Starting May 25, 2018, all companies and organisations that store and process personal data of European citizens must meet the standards of the General Data Protection Regulation (GDPR).
Although Software Information has always made an effort to safeguard privacy, we have worked hard these past months to meet the standards of the new regulation.
In this newsletter, you will find more information on how Software Information will handle this regulation. Should any questions or comments remain, please contact us at dpo@softwareinformation.co.uk or +31 (0)299 200310.
Use of personal data
We would first like to clarify what is meant with ‘personal data’. This is data that can be connected to an individual or that can be used to identify an individual. Think of such things as your name, telephone number, e-mail address etc. General company data does not fall in this category. An exception to this rule are data on freelancers, which are seen as individuals.
Collection and processing of personsal data and data minimization
As part of data minimization, Software Information will exclusively collect, store and process personal data that is strictly necessary for performing our service. Software Information only collects personal data that is publicly available or that is provided to us by those stakeholders themselves.
Informing stakeholders about our personal data policy
Software Information strives to inform all stakeholders as clearly and completely as possible on how we handle personal data. For example, the submission forms on our website will always clearly state why we collect the data and how we will use it.
Our websites will include a link that refers to information on the GDPR and the way in which Software Information deals with this. For the sake of completeness, new terms and conditions will be published on all websites and we will clearly state that cookies of partners are used on the website.
Sharing personal data with third parties
Software Information never shares data with third parties without explicit permission of the stakeholders. This guarantees that parties who we help in their search for the right software have given their explicit permission to share their data with suppliers.

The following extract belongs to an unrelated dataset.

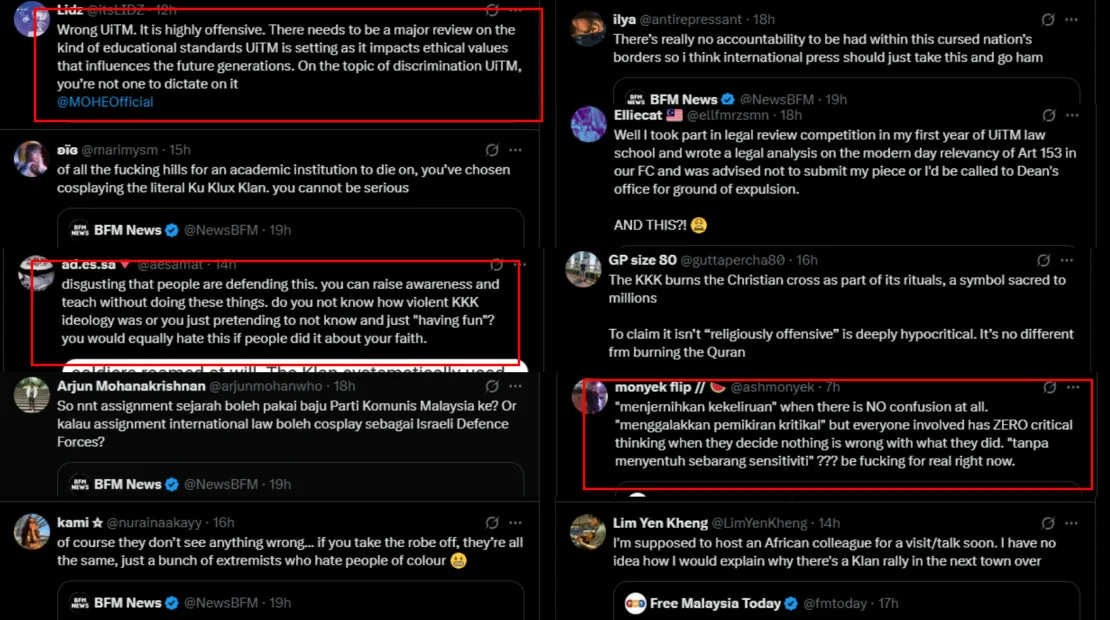Click the Lim Yen Kheng avatar thumbnail
The height and width of the screenshot is (620, 1110).
click(588, 532)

In addition, upon qualification, they receive an e-mail describing exactly how the process goes and how their data will be used. In this e-mail, we clearly repeat that they have given permission for sharing their data with third parties. Should any objection to sharing this data arise, the e-mail will also explain how this objection can be submitted.

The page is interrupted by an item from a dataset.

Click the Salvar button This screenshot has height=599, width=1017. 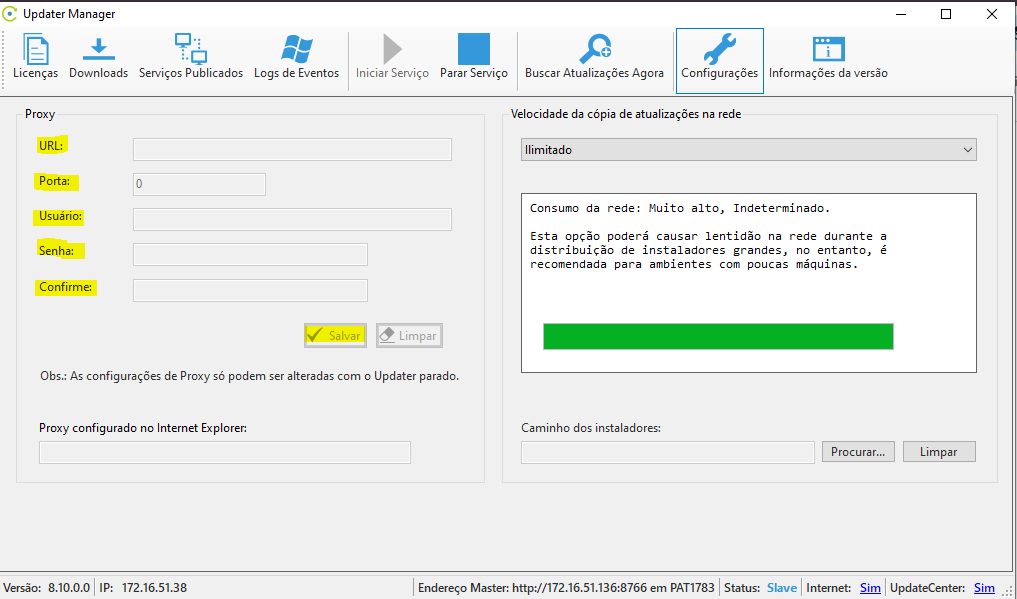click(x=335, y=336)
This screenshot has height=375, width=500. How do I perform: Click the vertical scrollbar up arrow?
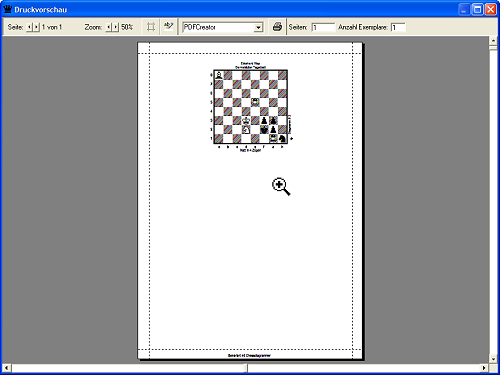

Appointment data protection officer
For the handling of questions, requests and complaints regarding privacy, Software Information has appointed a Data Protection Officer (DPO). This DPO endeavours to react as quickly, clearly and complete as possible to privacy-related questions and requests. If you have any questions, you can contact the DPO at the e-mail address dpo@softwareinformation.co.uk or at +31 (0)299 200310.
Access to personal data
The internal processes of Software Information have been designed in such a way that employees are only given access to personal data on a need-to-know basis. This means that personal data is only available to employees if this data is necessary for performing their activities.
Services and suppliers
Software Information has made sure that all suppliers/services that Software Information uses have a policy that meets the regulation of the GDPR.
Right to access, correction, deletion and data portability
The stakeholders of Software Information have the right to access their personal data. They have access to information on the method in which Software Information processes this data. Software Information endeavours to give a clear overview of the processed data on demand. Stakeholders can receive a copy of the data available to us. On demand, stakeholders can be informed on the processing of their data. This may include the purpose of the processing, with whom the data is shared or how the data was obtained.
Stakeholders are entitled to request Software Information to remove or correct the personal data of him/her. Personal data is standard updated within 18 months and is otherwise deleted.
Stakeholders must be able to transfer their personal data to other parties. This also applies to depersonalised data that can still be traced back to an individual. On demand, Software Information provides this data in a structured and commonly used electronic open standard.